Mara Salvatrucha, or MS-13, was linked to the stabbings at a Colesville area high school that injured two youths, a county prosecutor said. Another official said the gang also was part of the attacks a few hours later at a Wheaton shopping plaza.
"Rarely, if ever, do you see the level of violence in our county that we saw yesterday," County Executive Douglas M. Duncan (D) said at a news conference at police headquarters yesterday. "It's clearly a wake-up call, not just to Montgomery County but to the entire region."
MS-13 was established in the 1980s in Los Angeles by Salvadoran immigrants as a defense against Mexican gangs. It now operates in more than 30 states as well as parts of Central America.
In the Washington region, the organization has appeared most active in Northern Virginia. In June, a federal jury in Alexandria sentenced two MS-13 members to life in prison for killing a 17-year-old after she had cooperated with authorities in investigations of the gang.
Friday's stabbings injured six teenagers, five seriously, but police said yesterday that all are expected to live.

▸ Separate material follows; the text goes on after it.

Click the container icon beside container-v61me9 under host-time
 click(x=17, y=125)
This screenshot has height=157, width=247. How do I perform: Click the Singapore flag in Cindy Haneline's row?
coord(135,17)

County Police Chief J. Thomas Manger declined to name the gangs that officials believe are responsible for the attacks, saying they already receive too much publicity. But prosecutor Jeffrey Wennar of the Montgomery state's attorney's office said MS-13 was involved in the incident at Springbrook High School.
"MS-13 is throughout Montgomery County," Wennar said. "It's a violent gang whose members really don't care -- its members are willing to stab someone or beat someone regardless of the consequences."
Another official source, who requested anonymity because the investigation is continuing, said the gang also was involved in the Wheaton stabbings.
"Both cases were gang-related," Manger said. "The preliminary information we have is all of the people involved in these two events were involved in rival Salvadoran gangs."
The first incident, involving five to seven attackers, occurred about 1:15 p.m. Friday at Springbrook. Two teenage students in the summer school program -- identified by police in District Court documents as David Gamero and Juan Quito Jr. -- had an argument with other students during the morning session.
After dismissal at 12:55 p.m., the two met a group of young people, some of whom they knew, and a fight broke out. Gamero was cut in the upper right abdomen, the right side of the chest and the ear. Quito suffered a 2 1/2 -inch stab wound in the lower back.